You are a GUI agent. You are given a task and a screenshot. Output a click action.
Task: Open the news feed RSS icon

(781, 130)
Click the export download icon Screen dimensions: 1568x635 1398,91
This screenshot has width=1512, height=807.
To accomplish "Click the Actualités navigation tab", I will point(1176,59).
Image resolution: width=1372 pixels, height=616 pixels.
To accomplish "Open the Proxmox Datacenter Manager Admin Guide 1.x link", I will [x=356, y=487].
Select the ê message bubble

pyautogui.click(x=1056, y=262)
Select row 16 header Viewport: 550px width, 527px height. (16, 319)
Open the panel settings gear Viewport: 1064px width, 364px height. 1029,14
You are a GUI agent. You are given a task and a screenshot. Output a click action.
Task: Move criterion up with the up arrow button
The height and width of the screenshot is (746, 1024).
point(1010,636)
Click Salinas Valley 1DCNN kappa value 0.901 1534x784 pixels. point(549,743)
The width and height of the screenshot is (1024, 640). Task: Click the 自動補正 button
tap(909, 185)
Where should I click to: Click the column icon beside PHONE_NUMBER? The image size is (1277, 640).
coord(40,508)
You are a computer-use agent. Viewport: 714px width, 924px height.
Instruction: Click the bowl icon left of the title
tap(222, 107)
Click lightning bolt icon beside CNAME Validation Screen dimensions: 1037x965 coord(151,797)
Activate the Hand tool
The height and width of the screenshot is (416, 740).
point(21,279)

Work task:
Line by line, the data should be returned exactly as written.

Written solution:
You are a GUI agent. You are given a task and a screenshot. Output a click action.
Task: Open the news feed RSS icon

(781, 130)
Click the export download icon Screen dimensions: 1568x635 1398,91
This screenshot has width=1512, height=807.
To accomplish "Click the Actualités navigation tab", I will point(1176,59).
Image resolution: width=1372 pixels, height=616 pixels.
To accomplish "Open the Proxmox Datacenter Manager Admin Guide 1.x link", I will [x=356, y=487].
Select the ê message bubble

pyautogui.click(x=1056, y=262)
Select row 16 header Viewport: 550px width, 527px height. (16, 319)
Open the panel settings gear Viewport: 1064px width, 364px height. 1029,14
You are a GUI agent. You are given a task and a screenshot. Output a click action.
Task: Move criterion up with the up arrow button
The height and width of the screenshot is (746, 1024).
point(1010,636)
Click Salinas Valley 1DCNN kappa value 0.901 1534x784 pixels. point(549,743)
The width and height of the screenshot is (1024, 640). Task: Click the 自動補正 button
tap(909, 185)
Where should I click to: Click the column icon beside PHONE_NUMBER? The image size is (1277, 640).
coord(40,508)
You are a computer-use agent. Viewport: 714px width, 924px height.
Instruction: Click the bowl icon left of the title
tap(222, 107)
Click lightning bolt icon beside CNAME Validation Screen dimensions: 1037x965 coord(151,797)
Activate the Hand tool
The height and width of the screenshot is (416, 740).
point(21,279)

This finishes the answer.